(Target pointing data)

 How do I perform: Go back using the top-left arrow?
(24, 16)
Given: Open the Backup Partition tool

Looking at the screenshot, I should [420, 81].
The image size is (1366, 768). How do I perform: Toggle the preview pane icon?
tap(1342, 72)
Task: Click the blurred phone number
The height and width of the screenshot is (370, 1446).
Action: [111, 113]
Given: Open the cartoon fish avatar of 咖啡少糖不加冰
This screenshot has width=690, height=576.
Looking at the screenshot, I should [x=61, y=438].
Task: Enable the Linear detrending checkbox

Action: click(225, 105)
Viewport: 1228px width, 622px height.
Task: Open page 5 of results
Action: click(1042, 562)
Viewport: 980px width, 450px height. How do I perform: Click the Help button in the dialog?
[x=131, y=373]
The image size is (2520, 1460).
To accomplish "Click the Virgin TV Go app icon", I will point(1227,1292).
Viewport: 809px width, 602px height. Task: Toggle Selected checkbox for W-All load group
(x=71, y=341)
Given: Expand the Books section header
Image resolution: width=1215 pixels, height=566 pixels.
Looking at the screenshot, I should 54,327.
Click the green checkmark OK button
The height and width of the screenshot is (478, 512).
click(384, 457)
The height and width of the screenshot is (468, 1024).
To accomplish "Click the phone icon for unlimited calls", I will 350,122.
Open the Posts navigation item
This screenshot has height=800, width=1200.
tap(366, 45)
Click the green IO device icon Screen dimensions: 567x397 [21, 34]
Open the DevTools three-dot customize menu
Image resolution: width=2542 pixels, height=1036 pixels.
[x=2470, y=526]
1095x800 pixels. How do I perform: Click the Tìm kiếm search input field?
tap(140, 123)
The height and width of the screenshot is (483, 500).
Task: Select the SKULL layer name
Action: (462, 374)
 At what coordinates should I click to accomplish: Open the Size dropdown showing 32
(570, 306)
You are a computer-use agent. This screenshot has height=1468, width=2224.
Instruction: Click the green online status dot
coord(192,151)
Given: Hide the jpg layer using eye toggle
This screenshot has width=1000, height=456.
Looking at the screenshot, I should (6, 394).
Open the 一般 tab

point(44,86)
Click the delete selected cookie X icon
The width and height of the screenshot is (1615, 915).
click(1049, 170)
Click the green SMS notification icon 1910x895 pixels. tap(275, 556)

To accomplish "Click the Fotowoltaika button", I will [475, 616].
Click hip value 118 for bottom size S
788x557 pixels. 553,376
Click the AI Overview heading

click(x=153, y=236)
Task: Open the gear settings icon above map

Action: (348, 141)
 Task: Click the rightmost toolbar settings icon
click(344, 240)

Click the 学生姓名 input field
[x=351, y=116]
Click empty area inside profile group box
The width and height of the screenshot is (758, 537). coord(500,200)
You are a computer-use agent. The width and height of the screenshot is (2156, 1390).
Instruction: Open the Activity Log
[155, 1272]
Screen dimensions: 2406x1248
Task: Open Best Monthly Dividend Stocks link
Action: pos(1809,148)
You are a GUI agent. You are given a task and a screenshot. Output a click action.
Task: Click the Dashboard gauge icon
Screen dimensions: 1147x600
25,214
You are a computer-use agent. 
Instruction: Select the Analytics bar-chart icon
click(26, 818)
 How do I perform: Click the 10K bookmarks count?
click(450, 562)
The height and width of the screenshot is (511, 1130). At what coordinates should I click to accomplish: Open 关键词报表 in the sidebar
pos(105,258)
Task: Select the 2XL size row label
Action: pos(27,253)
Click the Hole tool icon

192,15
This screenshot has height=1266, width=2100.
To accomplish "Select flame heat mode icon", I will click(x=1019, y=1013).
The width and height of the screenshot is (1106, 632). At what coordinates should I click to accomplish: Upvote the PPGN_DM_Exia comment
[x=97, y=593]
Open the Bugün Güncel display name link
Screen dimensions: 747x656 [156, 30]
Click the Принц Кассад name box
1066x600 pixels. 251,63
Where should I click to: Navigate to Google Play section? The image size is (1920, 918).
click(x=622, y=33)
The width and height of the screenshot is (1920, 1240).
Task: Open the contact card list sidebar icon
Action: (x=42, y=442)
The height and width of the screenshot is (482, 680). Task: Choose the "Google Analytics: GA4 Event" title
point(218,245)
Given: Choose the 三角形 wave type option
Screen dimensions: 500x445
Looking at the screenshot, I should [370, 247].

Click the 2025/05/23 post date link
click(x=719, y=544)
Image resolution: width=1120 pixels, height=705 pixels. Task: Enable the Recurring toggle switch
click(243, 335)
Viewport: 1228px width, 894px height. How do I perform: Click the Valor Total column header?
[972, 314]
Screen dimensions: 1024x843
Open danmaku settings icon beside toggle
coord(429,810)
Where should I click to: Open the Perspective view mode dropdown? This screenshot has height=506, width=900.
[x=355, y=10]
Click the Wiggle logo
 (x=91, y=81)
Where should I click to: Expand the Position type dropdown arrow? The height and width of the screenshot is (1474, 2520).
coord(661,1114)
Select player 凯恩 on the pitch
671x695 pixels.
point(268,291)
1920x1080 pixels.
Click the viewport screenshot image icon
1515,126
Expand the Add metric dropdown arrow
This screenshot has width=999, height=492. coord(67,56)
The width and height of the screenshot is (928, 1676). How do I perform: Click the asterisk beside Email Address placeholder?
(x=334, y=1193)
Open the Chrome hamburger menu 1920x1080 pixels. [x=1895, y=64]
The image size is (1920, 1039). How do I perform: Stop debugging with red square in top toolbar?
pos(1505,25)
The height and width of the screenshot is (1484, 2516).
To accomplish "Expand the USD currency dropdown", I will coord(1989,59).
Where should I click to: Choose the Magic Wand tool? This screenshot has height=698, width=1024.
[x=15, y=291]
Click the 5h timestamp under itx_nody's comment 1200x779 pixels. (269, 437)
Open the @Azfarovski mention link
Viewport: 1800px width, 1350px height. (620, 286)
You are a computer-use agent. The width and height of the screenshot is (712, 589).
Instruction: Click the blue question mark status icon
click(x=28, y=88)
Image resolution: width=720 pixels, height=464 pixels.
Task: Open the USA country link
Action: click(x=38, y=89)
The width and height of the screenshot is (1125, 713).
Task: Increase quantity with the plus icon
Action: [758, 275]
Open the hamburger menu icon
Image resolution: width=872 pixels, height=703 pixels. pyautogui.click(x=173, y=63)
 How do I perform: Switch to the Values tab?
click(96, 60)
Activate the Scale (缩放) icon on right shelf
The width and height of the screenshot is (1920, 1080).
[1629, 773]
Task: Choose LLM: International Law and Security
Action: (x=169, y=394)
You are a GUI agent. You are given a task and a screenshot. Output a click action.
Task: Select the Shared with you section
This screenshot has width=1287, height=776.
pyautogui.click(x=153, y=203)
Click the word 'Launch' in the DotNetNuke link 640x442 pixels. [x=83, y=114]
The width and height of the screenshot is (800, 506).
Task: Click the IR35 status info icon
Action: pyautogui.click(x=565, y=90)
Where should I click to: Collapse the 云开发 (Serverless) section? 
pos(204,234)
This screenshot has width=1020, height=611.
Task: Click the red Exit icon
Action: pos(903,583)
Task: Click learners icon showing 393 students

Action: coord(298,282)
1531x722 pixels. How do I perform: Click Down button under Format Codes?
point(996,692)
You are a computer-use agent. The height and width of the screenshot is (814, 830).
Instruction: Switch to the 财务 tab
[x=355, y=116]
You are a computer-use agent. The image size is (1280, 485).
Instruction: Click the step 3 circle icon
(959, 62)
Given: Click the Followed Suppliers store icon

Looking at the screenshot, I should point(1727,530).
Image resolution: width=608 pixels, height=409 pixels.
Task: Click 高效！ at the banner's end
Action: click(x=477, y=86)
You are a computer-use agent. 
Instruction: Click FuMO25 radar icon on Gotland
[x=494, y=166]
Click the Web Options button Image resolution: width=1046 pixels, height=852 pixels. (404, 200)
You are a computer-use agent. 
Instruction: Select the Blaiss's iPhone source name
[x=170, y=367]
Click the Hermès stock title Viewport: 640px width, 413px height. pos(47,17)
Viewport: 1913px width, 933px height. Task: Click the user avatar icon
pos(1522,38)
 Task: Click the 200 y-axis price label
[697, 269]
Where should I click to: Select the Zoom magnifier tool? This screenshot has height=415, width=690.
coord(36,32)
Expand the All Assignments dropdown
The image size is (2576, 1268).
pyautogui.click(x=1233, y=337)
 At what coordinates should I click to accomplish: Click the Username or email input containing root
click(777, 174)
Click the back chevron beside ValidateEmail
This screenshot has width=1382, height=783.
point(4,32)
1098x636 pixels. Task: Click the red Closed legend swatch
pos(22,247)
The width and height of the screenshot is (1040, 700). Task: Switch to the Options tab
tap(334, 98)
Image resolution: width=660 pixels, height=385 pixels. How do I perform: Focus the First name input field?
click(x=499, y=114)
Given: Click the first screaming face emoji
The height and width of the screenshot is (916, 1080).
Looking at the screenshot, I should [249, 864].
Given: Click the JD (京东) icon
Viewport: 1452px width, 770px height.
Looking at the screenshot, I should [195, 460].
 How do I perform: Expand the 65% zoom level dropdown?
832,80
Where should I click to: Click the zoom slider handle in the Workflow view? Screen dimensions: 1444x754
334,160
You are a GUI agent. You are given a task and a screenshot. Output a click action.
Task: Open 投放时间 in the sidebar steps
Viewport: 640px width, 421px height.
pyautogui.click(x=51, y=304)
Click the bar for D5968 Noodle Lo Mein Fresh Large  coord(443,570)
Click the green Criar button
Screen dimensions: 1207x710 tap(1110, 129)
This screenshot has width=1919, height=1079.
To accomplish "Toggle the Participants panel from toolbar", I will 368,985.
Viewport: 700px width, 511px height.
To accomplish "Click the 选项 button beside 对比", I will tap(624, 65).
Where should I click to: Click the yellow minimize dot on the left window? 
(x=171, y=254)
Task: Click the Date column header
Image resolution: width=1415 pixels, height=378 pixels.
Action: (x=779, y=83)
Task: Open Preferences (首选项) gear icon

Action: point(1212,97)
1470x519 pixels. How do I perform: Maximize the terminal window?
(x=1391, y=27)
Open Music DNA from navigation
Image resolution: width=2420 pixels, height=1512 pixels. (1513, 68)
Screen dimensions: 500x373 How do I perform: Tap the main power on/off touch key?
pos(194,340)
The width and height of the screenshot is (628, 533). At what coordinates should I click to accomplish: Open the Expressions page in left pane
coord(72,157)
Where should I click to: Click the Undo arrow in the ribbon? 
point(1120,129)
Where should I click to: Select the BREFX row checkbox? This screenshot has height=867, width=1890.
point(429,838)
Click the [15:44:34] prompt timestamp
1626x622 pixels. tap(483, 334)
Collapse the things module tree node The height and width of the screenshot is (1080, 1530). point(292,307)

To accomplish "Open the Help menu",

● Exercise task: Recast everything from the line containing "Click the green SMS" down to the line containing "The width and height of the screenshot is (758, 537)." as a Markdown table with columns n and Line, one row per line and blank lines left out.

● Exercise output:
| n | Line |
|---|---|
| 1 | Click the green SMS notification icon 1910x895 pixels. tap(275, 556) |
| 2 | To accomplish "Click the Fotowoltaika button", I will [475, 616]. |
| 3 | Click hip value 118 for bottom size S |
| 4 | 788x557 pixels. 553,376 |
| 5 | Click the AI Overview heading |
| 6 | click(x=153, y=236) |
| 7 | Task: Open the gear settings icon above map |
| 8 | Action: (348, 141) |
| 9 |  Task: Click the rightmost toolbar settings icon |
| 10 | click(344, 240) |
| 11 | Click the 学生姓名 input field |
| 12 | [x=351, y=116] |
| 13 | Click empty area inside profile group box |
| 14 | The width and height of the screenshot is (758, 537). coord(500,200) |